The organizers of Philadelphia's annual Benjamin Franklin birthday celebration on Jan. 13 focus on those concerns this year by honoring Dr. Anne Case and Nobel laureate Sir Angus Deaton. The similarities between Franklin's concerns about 18th-century public health and today's are striking. Deaton and Case have discovered that middle-class Americans are facing a rising mortality rate of epidemic proportions, succumbing to addiction and depression in an era of prosperity despite scientific advances. Franklin, who loved intelligent discussion, would likely enjoy the two economists' work even as its conclusions would concern him.

Franklin lived in a world where disease and epidemic could strike at any time, had little prevention, and where "cures" were often as risky as the disease itself. The "middling people" had little hope in the face of these illnesses, and Franklin could see the ways illnesses devastated and destroyed the poor people who lived in cities.

Knowing all this, Franklin used his publications to share information for better health.

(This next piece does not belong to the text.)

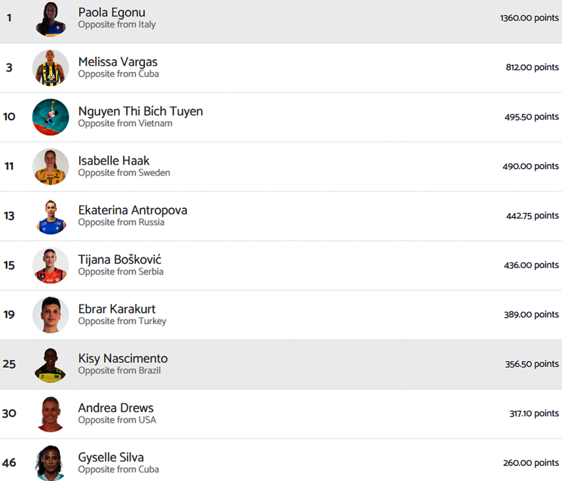562x481 pixels.
Task: Go to Andrea Drews's name link
Action: click(x=116, y=408)
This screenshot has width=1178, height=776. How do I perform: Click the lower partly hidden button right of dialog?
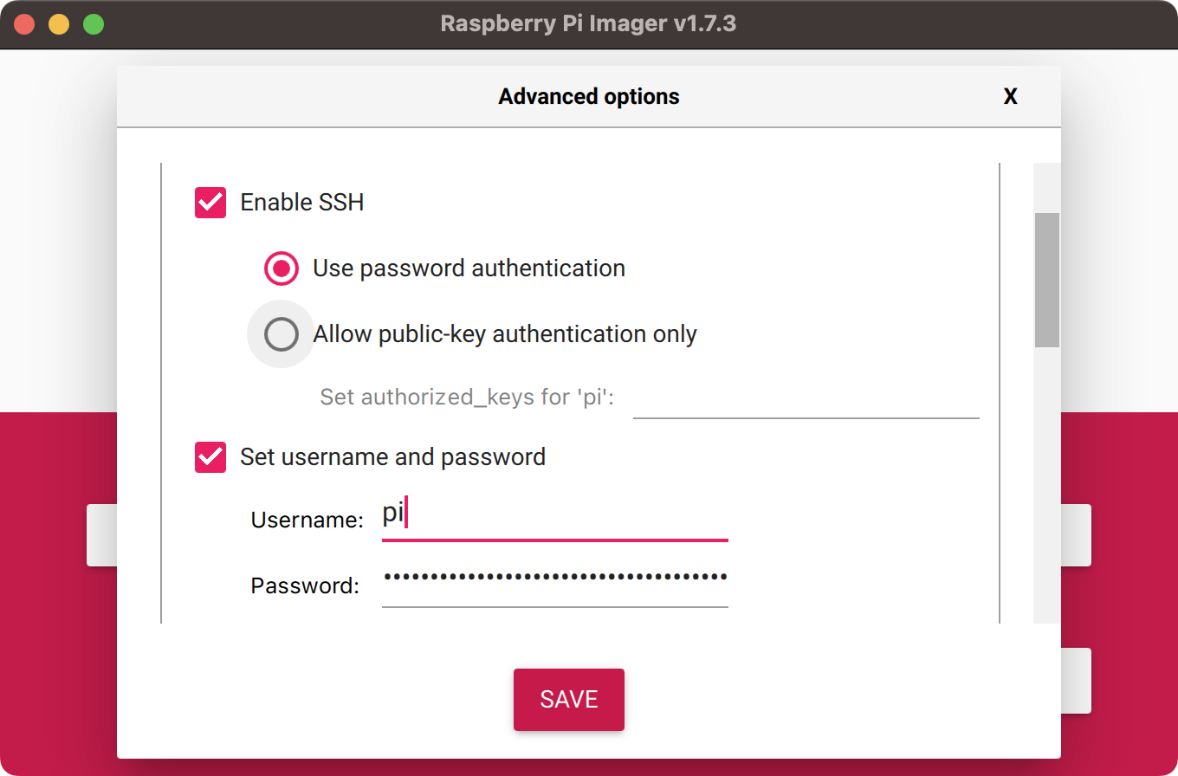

His clubs, library, and college worked to provide better information. He corresponded with scholars throughout the Atlantic world. He worked tirelessly to make each of his communities a healthier, smarter place. He joined with other Philadelphians to create America's first hospital, where people with physical and mental illness could find care and some comfort, and helped stop the spread of disease into the increasingly crowded city.

Philadelphians still benefit from the work of Franklin and his peers on public health. The question now is, how will future generations be affected by the incoming administration's proposed changes to health care in America?

George W. Boudreau is a history professor at La Salle University and author of "Independence: A Guide to Historic Philadelphia." boudreau@lasalle.edu

A seminar, "Prosperity and Rising Inequality," and the presentation of this year's Franklin Founder Award to Anne Case and Sir Angus Deaton, is scheduled for 9 a.m. to 1:45 p.m. Friday at Benjamin Franklin Hall, 427 Chestnut St.